The US Federal Aviation Administration has corrected an “inadvertent” error in a rulemaking that could reduce the cost of complying with a regulatory mandate on owners for thousands of US-registered experimental aircraft.

When the FAA published a 2010 mandate to install new transponders compliant with the automatic dependent surveillance-broadcast (ADS-B) system, it left out a key word in the rulemaking.

The 2010 rulemaking requires all aircraft to carry transponders approved by the FAA under the technical standard order (TSO) certification process.

Until that rulemaking, the FAA allowed owners of experimental aircraft – a vast US industry – to be equipped with systems that meet the performance requirements of TSO equipment, even if their devices were not specifically approved by the FAA.

The new rule appeared to change that policy and force experimental aircraft owners to buy TSO-certificated hardware. Such equipment costs a minimum of $5,000, which, according to the Experimental Aircraft Association, can amount to between a third or a fourth of the value of many kinds of home- or kit-built aircraft.

Last October, industry groups challenged the language in the 2010 rulemaking during a meeting of the Equip 2020 ADS-B working group, says Jens Hennig, vice-president of operations for the General Aviation Manufacturers Association.

The FAA responded by changing the language on 9 February to allow for experimental aircraft to meet the “performance” of TSO hardware.

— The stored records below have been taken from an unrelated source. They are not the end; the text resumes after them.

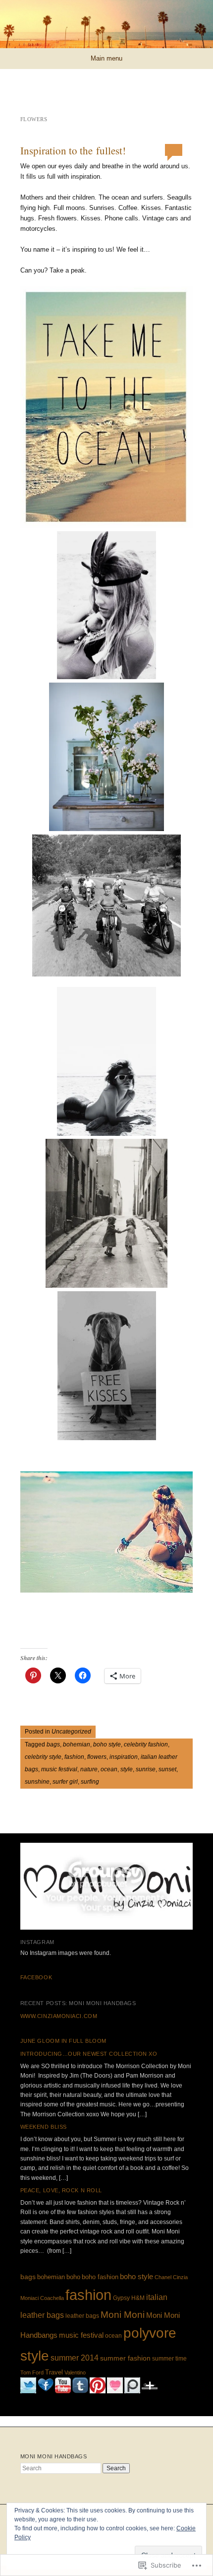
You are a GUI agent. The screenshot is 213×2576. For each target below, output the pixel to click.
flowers (96, 1756)
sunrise (146, 1769)
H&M (138, 2298)
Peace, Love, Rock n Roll (61, 2190)
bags (53, 1744)
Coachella (52, 2298)
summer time (169, 2358)
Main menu (106, 58)
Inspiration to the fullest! (73, 150)
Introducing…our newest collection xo (89, 2054)
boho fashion (100, 2277)
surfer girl (65, 1781)
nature (89, 1769)
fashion (74, 1756)
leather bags (82, 2315)
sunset (167, 1769)
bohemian (76, 1744)
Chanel (163, 2277)
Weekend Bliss (43, 2127)
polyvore (149, 2333)
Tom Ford (32, 2372)
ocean (109, 1769)
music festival (59, 1769)
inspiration (123, 1756)
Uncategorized (71, 1731)
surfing (90, 1781)
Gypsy (121, 2298)
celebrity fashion (146, 1744)
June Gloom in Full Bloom (63, 2041)
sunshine (37, 1781)
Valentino (75, 2372)
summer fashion (125, 2358)
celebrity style (43, 1756)
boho (73, 2277)
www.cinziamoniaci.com (59, 2016)
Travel (54, 2372)
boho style (107, 1744)
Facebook (36, 1977)
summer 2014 (75, 2357)
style (126, 1769)
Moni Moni (123, 2314)
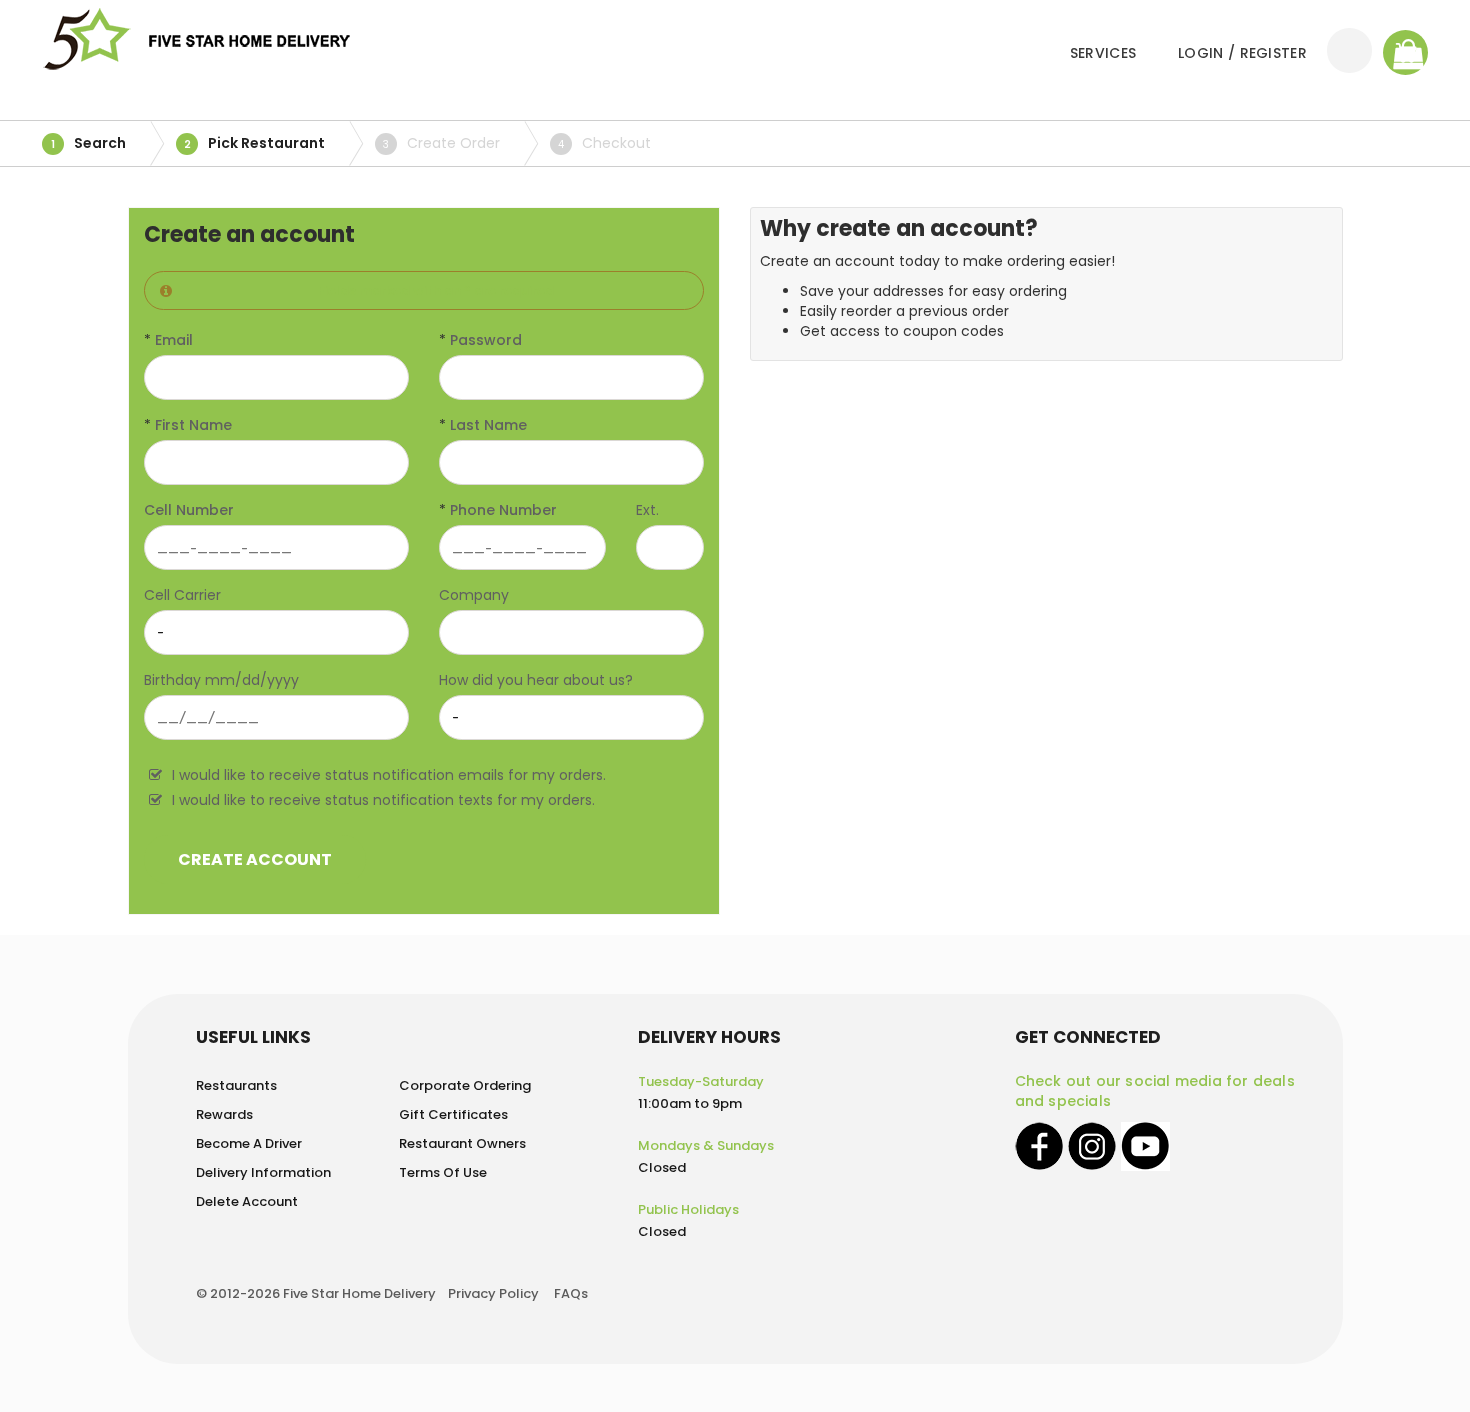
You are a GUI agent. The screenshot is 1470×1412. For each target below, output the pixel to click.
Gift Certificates (453, 1114)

As a result, says Hennig, “experimental aircraft do not have a mechanism to install nor are they required to equip with TSO-A equipment”.

Although broadly supported by groups like the EAA and GAMA, the FAA’s mandate to equip all aircraft with ADS-B Out compliant transponders by 2020 contains several unpopular provisions, including the recently deleted language that affected experimental aircraft.

A key issue is the FAA’s insistence on using a wide area augmentation system (WAAS)-compliant GPS chip for position reporting in all ADS-B Out transponders. The general aviation community has pressed the FAA to reduce that performance specification and dramatically reduce the costs of compliance.

“This technical correction is a good first step, but there is much more work to do,” said Doug Macnair, EAA’s vice-president of government relations.